Elle me regarde en souriant

-« Vous voyez que vous avez encore vos réflexes de flic. »

Je ne sais pas si je l’ai convaincue, mais par contre cette discussion m’a convaincu de voler à nouveau un paysan dont le terrain a servi pour le lotissement créé par le promoteur, ce qui est facile pour moi, car, en tant que Maire, j’ai accès aux archives des dernières transactions effectuées par mon prédécesseur et de son complice le promoteur.

Seul  problème, le dernier sur la liste, donc celui qui a encore probablement de l’argent liquide caché dans une armoire, argent qui l’a convaincu de vendre son terrain, est mon ami propriétaire du bistrot.

Mais cela a aussi l’avantage d’espérer qu’il me parle de ce vol, me permettant ainsi de mettre officiellement Linda au  courant de ce nouveau cambriolage.

Pratiquer ce semblant de cambriolage est facile, puisque je connais ses  horaires de présence au bistrot, ainsi que ceux de sa femme qui l’aide à tenir le bar.

Je m’introduis donc chez eux à l’heure où le bistrot est le plus plein, et, comme je le pensais, l’argent est tout simplement rangé dans l’armoire de leur chambre, même pas caché sous une pile de chemise comme pour l’ancien Maire et le promoteur.
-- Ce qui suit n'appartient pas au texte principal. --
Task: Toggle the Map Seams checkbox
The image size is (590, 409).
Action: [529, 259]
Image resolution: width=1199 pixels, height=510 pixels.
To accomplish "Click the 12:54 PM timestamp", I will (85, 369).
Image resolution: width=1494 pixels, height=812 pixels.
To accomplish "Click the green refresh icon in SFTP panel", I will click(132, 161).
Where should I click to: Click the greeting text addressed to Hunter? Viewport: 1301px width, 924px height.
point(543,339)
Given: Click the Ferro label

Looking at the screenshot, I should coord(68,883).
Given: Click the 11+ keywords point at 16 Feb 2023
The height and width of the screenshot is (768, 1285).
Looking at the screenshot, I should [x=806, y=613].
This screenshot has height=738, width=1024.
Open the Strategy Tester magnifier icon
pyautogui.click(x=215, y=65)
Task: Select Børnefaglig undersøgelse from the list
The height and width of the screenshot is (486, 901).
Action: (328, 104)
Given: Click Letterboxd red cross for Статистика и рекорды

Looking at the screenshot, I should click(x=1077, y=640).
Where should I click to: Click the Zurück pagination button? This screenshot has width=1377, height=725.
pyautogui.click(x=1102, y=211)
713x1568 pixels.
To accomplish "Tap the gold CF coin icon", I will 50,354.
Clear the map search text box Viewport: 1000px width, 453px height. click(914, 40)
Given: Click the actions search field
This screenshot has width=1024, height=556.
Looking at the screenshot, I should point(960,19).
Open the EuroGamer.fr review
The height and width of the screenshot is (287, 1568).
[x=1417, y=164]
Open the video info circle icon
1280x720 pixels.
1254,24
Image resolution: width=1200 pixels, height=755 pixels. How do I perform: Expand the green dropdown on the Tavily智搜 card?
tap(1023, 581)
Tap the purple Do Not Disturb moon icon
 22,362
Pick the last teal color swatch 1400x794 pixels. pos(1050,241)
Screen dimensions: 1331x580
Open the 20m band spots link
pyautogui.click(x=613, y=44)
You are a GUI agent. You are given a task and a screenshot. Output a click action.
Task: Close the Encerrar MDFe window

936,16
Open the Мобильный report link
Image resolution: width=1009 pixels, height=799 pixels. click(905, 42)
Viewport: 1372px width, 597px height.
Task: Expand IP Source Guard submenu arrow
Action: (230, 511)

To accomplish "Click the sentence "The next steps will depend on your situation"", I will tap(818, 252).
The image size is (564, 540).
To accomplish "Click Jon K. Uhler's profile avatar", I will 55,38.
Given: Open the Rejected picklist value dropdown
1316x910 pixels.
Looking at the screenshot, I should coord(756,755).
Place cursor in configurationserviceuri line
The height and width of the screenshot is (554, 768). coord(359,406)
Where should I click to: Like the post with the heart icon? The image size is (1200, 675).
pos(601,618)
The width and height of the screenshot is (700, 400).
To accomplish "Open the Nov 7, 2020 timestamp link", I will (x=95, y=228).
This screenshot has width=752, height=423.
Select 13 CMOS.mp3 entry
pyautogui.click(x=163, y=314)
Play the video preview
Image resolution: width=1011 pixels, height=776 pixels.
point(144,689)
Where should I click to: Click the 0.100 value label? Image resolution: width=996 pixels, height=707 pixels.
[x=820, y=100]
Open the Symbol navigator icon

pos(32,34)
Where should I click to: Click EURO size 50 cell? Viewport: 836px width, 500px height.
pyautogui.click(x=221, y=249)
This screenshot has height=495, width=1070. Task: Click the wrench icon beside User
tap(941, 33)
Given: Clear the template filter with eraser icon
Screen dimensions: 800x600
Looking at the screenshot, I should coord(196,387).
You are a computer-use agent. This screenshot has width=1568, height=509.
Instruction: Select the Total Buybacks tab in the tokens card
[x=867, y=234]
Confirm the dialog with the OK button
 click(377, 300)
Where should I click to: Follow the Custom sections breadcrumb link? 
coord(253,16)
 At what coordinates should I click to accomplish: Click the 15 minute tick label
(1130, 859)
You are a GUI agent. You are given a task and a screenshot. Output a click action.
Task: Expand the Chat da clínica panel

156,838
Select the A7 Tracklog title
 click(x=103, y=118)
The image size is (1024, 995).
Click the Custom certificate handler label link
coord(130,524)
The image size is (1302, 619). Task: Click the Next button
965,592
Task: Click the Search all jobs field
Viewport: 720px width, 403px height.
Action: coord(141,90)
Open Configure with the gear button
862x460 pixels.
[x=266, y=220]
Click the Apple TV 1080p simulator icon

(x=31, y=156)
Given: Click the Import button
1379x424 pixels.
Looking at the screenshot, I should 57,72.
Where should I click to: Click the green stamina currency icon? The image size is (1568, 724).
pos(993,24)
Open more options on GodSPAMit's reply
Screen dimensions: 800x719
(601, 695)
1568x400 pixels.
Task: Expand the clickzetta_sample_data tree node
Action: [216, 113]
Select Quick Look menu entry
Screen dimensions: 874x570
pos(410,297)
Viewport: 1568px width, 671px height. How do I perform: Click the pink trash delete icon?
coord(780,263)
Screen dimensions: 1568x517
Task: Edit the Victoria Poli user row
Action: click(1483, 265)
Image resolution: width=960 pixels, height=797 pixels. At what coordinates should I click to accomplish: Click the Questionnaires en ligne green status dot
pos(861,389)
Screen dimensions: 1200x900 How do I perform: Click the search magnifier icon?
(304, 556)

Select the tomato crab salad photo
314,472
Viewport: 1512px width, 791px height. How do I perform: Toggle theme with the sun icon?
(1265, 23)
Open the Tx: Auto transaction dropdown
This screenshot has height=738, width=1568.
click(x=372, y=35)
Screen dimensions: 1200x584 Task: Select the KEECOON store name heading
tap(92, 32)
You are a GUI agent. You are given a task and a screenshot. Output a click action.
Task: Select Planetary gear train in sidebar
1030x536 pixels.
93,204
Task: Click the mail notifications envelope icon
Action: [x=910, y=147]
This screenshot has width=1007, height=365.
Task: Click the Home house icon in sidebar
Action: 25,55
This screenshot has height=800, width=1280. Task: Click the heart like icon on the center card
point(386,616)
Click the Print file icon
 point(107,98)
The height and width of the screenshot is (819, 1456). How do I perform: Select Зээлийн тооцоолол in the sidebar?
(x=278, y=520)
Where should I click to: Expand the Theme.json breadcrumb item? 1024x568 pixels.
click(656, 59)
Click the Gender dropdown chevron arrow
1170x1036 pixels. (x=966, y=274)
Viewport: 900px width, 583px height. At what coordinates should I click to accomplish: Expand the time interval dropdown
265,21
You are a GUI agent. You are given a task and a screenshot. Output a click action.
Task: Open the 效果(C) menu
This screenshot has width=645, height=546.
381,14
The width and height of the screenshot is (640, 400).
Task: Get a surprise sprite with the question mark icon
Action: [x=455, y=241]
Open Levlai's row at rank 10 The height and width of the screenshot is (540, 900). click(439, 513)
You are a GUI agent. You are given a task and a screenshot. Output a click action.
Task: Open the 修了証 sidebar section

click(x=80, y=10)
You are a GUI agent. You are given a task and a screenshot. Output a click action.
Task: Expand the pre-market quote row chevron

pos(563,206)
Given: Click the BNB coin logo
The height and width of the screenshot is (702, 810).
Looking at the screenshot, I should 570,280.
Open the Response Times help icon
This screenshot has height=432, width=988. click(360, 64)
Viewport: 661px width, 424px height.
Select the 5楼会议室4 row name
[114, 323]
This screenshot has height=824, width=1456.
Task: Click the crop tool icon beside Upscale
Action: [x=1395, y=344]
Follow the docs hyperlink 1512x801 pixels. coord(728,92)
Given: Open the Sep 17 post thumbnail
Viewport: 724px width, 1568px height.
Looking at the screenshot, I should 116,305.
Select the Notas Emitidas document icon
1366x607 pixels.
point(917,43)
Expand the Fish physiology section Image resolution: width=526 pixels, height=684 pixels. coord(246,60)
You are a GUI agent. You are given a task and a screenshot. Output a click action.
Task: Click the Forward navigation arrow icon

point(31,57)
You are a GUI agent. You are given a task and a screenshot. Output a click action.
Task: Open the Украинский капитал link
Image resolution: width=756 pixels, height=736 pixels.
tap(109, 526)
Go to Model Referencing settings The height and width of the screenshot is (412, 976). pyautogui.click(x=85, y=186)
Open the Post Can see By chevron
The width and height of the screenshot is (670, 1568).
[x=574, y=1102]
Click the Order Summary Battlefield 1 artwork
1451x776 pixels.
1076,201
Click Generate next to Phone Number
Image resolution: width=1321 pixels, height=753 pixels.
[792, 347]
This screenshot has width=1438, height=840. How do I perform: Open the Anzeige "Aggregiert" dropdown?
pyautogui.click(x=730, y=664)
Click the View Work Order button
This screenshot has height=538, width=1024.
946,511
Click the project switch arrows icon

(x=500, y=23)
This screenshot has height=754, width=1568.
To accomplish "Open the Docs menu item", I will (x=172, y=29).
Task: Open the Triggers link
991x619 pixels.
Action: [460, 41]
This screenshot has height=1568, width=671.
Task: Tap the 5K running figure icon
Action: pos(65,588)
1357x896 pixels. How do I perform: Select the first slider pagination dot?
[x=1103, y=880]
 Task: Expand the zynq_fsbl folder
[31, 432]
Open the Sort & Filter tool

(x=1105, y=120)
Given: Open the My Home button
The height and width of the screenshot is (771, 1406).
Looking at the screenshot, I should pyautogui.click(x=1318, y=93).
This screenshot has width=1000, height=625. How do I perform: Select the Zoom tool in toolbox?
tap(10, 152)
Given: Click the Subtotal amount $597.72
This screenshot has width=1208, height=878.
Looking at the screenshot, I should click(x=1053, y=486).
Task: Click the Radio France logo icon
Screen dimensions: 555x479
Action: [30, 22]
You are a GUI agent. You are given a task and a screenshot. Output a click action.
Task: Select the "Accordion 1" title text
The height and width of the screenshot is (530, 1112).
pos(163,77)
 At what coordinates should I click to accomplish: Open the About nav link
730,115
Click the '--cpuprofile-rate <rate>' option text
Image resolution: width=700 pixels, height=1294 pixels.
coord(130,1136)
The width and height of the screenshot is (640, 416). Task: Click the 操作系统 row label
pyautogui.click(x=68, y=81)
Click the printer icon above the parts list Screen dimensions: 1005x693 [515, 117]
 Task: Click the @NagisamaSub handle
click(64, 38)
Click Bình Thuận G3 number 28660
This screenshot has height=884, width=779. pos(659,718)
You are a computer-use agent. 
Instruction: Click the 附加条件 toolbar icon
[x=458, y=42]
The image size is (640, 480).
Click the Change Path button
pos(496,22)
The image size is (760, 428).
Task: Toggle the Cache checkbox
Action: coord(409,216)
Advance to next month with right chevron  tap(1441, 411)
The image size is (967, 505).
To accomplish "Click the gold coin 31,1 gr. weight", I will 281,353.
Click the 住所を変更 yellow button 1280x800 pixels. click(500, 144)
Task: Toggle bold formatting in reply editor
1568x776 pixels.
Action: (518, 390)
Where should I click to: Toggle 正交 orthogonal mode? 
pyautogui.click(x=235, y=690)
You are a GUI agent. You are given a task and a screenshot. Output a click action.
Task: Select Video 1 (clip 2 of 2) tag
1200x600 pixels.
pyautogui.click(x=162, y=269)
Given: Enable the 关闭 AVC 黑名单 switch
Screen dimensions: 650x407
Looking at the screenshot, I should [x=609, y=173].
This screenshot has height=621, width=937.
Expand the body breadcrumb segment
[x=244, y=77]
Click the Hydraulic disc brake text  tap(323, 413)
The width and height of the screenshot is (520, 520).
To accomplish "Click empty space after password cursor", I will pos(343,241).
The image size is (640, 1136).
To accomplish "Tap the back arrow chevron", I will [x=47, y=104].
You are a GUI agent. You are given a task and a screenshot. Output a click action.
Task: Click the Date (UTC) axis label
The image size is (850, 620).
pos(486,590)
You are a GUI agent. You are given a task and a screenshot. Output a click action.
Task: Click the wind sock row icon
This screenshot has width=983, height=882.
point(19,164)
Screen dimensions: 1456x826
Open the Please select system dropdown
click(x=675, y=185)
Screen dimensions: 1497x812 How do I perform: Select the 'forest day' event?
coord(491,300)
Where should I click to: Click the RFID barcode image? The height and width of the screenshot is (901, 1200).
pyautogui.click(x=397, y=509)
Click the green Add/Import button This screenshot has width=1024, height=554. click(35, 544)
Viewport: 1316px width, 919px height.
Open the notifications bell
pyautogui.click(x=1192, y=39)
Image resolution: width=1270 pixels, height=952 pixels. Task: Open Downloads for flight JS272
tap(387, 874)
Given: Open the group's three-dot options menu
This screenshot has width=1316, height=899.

Et, comme la somme en question est beaucoup plus importante que je ne m’y attendais cela provoque chez moi un sentiment de jalousie en me faisant découvrir que j’aurais pu être plus exigeant avec le promoteur. Cela m’enlève aussi mes derniers scrupules car j’avoue que mon amitié me gêne un peu dans ce vol. Aussi, le soir même, je convaincs Linda qu’il nous sera utile, pour gagner la confiance des villageois, de nous mêler régulièrement à eux pour l’apéritif et quelquefois le dîner, d’autant plus qu’en cette période de l’année les soirées se rafraîchissent très vite.

Elle accepte ma proposition, ayant pris plaisir à la convivialité des villageois qui agissent comme s’ils étaient dans le salon d’un ami pour prendre un verre avec lui. Et, très vite,  nous devenons nous aussi des habitués, ayant remplacé sans difficulté nos verres de vin rosé par des pastis de moins en moins arrosés.

Et, un soir, comme je l’espérais, le patron vient s’asseoir à notre table,

-« Vous avez bien laissé entendre que le crime du lotissement pouvait être dû à un problème d’argent ? »

-« Pourquoi tu dis ça ? »

Il me regarde, hésite

-« Tu peux parler devant Linda. Je réponds d’elle. »

Il hoche la tête et,

-« Je crains d’être le suivant. »

Nous le regardons tous deux sans comprendre

-« Que veux-tu dire ? »

-« J’ai été cambriolé pendant  que je servais au bistrot … Oui, je suis souvent amené à rapporter la recette de la soirée chez moi, ce qui me permet de ne la déposer à la banque que le lendemain matin. »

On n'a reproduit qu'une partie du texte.